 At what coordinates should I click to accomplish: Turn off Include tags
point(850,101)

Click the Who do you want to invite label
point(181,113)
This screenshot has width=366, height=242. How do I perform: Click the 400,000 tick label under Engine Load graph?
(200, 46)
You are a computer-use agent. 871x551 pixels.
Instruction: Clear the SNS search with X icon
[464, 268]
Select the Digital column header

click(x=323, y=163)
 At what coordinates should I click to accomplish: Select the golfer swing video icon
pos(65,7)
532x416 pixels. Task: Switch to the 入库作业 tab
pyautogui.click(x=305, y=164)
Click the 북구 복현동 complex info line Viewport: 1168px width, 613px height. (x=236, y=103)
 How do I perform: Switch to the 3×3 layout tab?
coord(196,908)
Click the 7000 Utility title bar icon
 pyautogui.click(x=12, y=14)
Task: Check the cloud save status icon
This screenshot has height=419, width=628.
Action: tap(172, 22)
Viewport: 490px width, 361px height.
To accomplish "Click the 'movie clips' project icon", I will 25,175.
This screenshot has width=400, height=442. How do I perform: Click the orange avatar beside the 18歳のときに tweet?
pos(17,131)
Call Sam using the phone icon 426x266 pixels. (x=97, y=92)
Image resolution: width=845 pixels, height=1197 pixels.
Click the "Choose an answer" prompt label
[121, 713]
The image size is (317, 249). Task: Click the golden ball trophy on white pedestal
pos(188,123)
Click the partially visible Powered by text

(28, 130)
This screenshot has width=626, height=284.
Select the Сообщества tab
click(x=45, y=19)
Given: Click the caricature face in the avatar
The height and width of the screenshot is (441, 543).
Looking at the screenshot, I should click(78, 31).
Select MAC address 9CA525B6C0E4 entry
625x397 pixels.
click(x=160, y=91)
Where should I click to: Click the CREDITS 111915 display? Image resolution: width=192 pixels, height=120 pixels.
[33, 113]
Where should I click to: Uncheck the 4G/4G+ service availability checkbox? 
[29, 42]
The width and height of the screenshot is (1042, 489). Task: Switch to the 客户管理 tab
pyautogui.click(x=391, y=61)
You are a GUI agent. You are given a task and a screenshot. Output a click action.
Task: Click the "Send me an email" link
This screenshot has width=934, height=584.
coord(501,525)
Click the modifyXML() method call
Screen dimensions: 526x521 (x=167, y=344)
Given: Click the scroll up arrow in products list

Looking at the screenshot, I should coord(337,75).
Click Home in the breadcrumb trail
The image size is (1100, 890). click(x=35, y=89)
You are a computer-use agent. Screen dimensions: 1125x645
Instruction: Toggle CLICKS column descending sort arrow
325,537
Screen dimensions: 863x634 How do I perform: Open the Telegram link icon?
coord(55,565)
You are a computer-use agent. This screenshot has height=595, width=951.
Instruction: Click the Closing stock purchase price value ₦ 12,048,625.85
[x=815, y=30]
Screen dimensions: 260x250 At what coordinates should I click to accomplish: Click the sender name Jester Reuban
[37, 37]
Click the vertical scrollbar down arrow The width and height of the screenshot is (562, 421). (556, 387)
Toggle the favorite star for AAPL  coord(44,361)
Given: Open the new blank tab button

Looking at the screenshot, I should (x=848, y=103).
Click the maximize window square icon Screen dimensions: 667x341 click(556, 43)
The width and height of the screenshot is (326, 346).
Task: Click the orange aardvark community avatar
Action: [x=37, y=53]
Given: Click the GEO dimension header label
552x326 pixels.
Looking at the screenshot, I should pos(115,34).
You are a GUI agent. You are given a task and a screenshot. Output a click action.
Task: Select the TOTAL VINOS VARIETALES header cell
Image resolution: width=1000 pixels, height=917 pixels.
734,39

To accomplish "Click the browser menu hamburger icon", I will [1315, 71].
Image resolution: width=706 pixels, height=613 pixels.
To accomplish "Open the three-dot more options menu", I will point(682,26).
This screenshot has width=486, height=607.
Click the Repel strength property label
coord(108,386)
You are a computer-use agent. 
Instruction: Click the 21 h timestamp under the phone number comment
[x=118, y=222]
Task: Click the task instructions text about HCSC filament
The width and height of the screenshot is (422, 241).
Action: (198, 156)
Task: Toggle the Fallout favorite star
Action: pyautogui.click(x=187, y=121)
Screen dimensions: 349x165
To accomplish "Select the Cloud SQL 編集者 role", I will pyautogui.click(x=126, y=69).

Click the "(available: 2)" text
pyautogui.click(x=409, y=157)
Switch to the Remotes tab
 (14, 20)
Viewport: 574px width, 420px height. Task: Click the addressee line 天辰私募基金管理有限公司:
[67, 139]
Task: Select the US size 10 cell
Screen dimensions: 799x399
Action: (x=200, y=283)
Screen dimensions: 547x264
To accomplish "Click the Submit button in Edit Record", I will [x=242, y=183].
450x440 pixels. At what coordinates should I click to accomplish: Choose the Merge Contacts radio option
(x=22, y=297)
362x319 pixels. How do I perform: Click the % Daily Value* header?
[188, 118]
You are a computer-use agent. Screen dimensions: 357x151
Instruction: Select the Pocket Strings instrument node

⁂

Do this:
Rewrite all of the records above, changing every "Switch to the" to "Open the" and leaving everything else the same.

Solution:
 At what coordinates should I click to accomplish: Turn off Include tags
point(850,101)

Click the Who do you want to invite label
point(181,113)
This screenshot has width=366, height=242. How do I perform: Click the 400,000 tick label under Engine Load graph?
(200, 46)
You are a computer-use agent. 871x551 pixels.
Instruction: Clear the SNS search with X icon
[464, 268]
Select the Digital column header

click(x=323, y=163)
 At what coordinates should I click to accomplish: Select the golfer swing video icon
pos(65,7)
532x416 pixels. Task: Open the 入库作业 tab
pyautogui.click(x=305, y=164)
Click the 북구 복현동 complex info line Viewport: 1168px width, 613px height. (x=236, y=103)
 How do I perform: Open the 3×3 layout tab?
coord(196,908)
Click the 7000 Utility title bar icon
 pyautogui.click(x=12, y=14)
Task: Check the cloud save status icon
This screenshot has height=419, width=628.
Action: tap(172, 22)
Viewport: 490px width, 361px height.
To accomplish "Click the 'movie clips' project icon", I will 25,175.
This screenshot has width=400, height=442. How do I perform: Click the orange avatar beside the 18歳のときに tweet?
pos(17,131)
Call Sam using the phone icon 426x266 pixels. (x=97, y=92)
Image resolution: width=845 pixels, height=1197 pixels.
Click the "Choose an answer" prompt label
[121, 713]
The image size is (317, 249). Task: Click the golden ball trophy on white pedestal
pos(188,123)
Click the partially visible Powered by text

(28, 130)
This screenshot has width=626, height=284.
Select the Сообщества tab
click(x=45, y=19)
Given: Click the caricature face in the avatar
The height and width of the screenshot is (441, 543).
Looking at the screenshot, I should click(78, 31).
Select MAC address 9CA525B6C0E4 entry
625x397 pixels.
click(x=160, y=91)
Where should I click to: Click the CREDITS 111915 display? Image resolution: width=192 pixels, height=120 pixels.
[33, 113]
Where should I click to: Uncheck the 4G/4G+ service availability checkbox? 
[29, 42]
The width and height of the screenshot is (1042, 489). Task: Open the 客户管理 tab
pyautogui.click(x=391, y=61)
You are a GUI agent. You are given a task and a screenshot. Output a click action.
Task: Click the "Send me an email" link
This screenshot has width=934, height=584.
coord(501,525)
Click the modifyXML() method call
Screen dimensions: 526x521 (x=167, y=344)
Given: Click the scroll up arrow in products list

Looking at the screenshot, I should coord(337,75).
Click Home in the breadcrumb trail
The image size is (1100, 890). click(x=35, y=89)
You are a computer-use agent. Screen dimensions: 1125x645
Instruction: Toggle CLICKS column descending sort arrow
325,537
Screen dimensions: 863x634 How do I perform: Open the Telegram link icon?
coord(55,565)
You are a computer-use agent. This screenshot has height=595, width=951.
Instruction: Click the Closing stock purchase price value ₦ 12,048,625.85
[x=815, y=30]
Screen dimensions: 260x250 At what coordinates should I click to accomplish: Click the sender name Jester Reuban
[37, 37]
Click the vertical scrollbar down arrow The width and height of the screenshot is (562, 421). (556, 387)
Toggle the favorite star for AAPL  coord(44,361)
Given: Open the new blank tab button

Looking at the screenshot, I should (x=848, y=103).
Click the maximize window square icon Screen dimensions: 667x341 click(556, 43)
The width and height of the screenshot is (326, 346).
Task: Click the orange aardvark community avatar
Action: [x=37, y=53]
Given: Click the GEO dimension header label
552x326 pixels.
Looking at the screenshot, I should pos(115,34).
You are a GUI agent. You are given a task and a screenshot. Output a click action.
Task: Select the TOTAL VINOS VARIETALES header cell
Image resolution: width=1000 pixels, height=917 pixels.
734,39

To accomplish "Click the browser menu hamburger icon", I will [1315, 71].
Image resolution: width=706 pixels, height=613 pixels.
To accomplish "Open the three-dot more options menu", I will point(682,26).
This screenshot has width=486, height=607.
Click the Repel strength property label
coord(108,386)
You are a computer-use agent. 
Instruction: Click the 21 h timestamp under the phone number comment
[x=118, y=222]
Task: Click the task instructions text about HCSC filament
The width and height of the screenshot is (422, 241).
Action: (198, 156)
Task: Toggle the Fallout favorite star
Action: pyautogui.click(x=187, y=121)
Screen dimensions: 349x165
To accomplish "Select the Cloud SQL 編集者 role", I will pyautogui.click(x=126, y=69).

Click the "(available: 2)" text
pyautogui.click(x=409, y=157)
Open the Remotes tab
 (14, 20)
Viewport: 574px width, 420px height. Task: Click the addressee line 天辰私募基金管理有限公司:
[67, 139]
Task: Select the US size 10 cell
Screen dimensions: 799x399
Action: (x=200, y=283)
Screen dimensions: 547x264
To accomplish "Click the Submit button in Edit Record", I will [x=242, y=183].
450x440 pixels. At what coordinates should I click to accomplish: Choose the Merge Contacts radio option
(x=22, y=297)
362x319 pixels. How do I perform: Click the % Daily Value* header?
[188, 118]
You are a computer-use agent. Screen dimensions: 357x151
Instruction: Select the Pocket Strings instrument node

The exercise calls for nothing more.